■ What you should do
With no omissions, write out every record given below.

■ Information shown
____________________

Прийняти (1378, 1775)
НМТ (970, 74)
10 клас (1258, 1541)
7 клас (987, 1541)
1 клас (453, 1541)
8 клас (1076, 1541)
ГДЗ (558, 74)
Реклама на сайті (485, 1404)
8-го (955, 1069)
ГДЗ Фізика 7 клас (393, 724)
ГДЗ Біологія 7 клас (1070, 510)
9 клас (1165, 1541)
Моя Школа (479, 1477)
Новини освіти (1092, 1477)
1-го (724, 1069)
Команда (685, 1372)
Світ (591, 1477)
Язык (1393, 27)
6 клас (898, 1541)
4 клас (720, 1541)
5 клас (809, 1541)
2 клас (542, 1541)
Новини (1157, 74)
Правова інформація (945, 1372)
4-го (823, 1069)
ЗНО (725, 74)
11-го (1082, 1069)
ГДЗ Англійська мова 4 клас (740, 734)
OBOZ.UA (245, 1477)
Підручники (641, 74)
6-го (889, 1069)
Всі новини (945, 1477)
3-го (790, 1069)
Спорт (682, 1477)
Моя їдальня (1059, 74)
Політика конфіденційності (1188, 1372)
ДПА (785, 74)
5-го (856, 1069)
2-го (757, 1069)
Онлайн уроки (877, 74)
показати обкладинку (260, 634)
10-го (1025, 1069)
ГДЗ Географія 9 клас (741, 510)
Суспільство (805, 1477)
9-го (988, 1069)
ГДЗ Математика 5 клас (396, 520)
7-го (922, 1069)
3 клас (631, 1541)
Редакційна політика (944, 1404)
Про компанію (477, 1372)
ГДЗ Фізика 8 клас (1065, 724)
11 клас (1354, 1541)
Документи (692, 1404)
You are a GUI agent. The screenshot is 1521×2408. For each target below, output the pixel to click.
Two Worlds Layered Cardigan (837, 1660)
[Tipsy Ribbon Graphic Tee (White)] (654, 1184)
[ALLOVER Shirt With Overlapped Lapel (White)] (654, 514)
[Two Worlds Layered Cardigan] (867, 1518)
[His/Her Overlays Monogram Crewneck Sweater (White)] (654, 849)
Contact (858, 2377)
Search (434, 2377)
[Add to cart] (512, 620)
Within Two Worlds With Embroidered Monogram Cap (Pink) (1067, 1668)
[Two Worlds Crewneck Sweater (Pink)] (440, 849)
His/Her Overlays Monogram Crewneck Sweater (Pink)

____________________

■ Output below
Прийняти (1378, 1775)
НМТ (970, 74)
10 клас (1258, 1541)
7 клас (987, 1541)
1 клас (453, 1541)
8 клас (1076, 1541)
ГДЗ (558, 74)
Реклама на сайті (485, 1404)
8-го (955, 1069)
ГДЗ Фізика 7 клас (393, 724)
ГДЗ Біологія 7 клас (1070, 510)
9 клас (1165, 1541)
Моя Школа (479, 1477)
Новини освіти (1092, 1477)
1-го (724, 1069)
Команда (685, 1372)
Світ (591, 1477)
Язык (1393, 27)
6 клас (898, 1541)
4 клас (720, 1541)
5 клас (809, 1541)
2 клас (542, 1541)
Новини (1157, 74)
Правова інформація (945, 1372)
4-го (823, 1069)
ЗНО (725, 74)
11-го (1082, 1069)
ГДЗ Англійська мова 4 клас (740, 734)
OBOZ.UA (245, 1477)
Підручники (641, 74)
6-го (889, 1069)
Всі новини (945, 1477)
3-го (790, 1069)
Спорт (682, 1477)
Моя їдальня (1059, 74)
Політика конфіденційності (1188, 1372)
ДПА (785, 74)
5-го (856, 1069)
2-го (757, 1069)
Онлайн уроки (877, 74)
показати обкладинку (260, 634)
10-го (1025, 1069)
ГДЗ Географія 9 клас (741, 510)
Суспільство (805, 1477)
9-го (988, 1069)
ГДЗ Математика 5 клас (396, 520)
7-го (922, 1069)
3 клас (631, 1541)
Редакційна політика (944, 1404)
Про компанію (477, 1372)
ГДЗ Фізика 8 клас (1065, 724)
11 клас (1354, 1541)
Документи (692, 1404)
You are a GUI agent. The screenshot is 1521×2408. For each target below, output the pixel to click.
Two Worlds Layered Cardigan (837, 1660)
[Tipsy Ribbon Graphic Tee (White)] (654, 1184)
[ALLOVER Shirt With Overlapped Lapel (White)] (654, 514)
[Two Worlds Layered Cardigan] (867, 1518)
[His/Her Overlays Monogram Crewneck Sweater (White)] (654, 849)
Contact (858, 2377)
Search (434, 2377)
[Add to cart] (512, 620)
Within Two Worlds With Embroidered Monogram Cap (Pink) (1067, 1668)
[Two Worlds Crewneck Sweater (Pink)] (440, 849)
His/Her Overlays Monogram Crewneck Sweater (Pink)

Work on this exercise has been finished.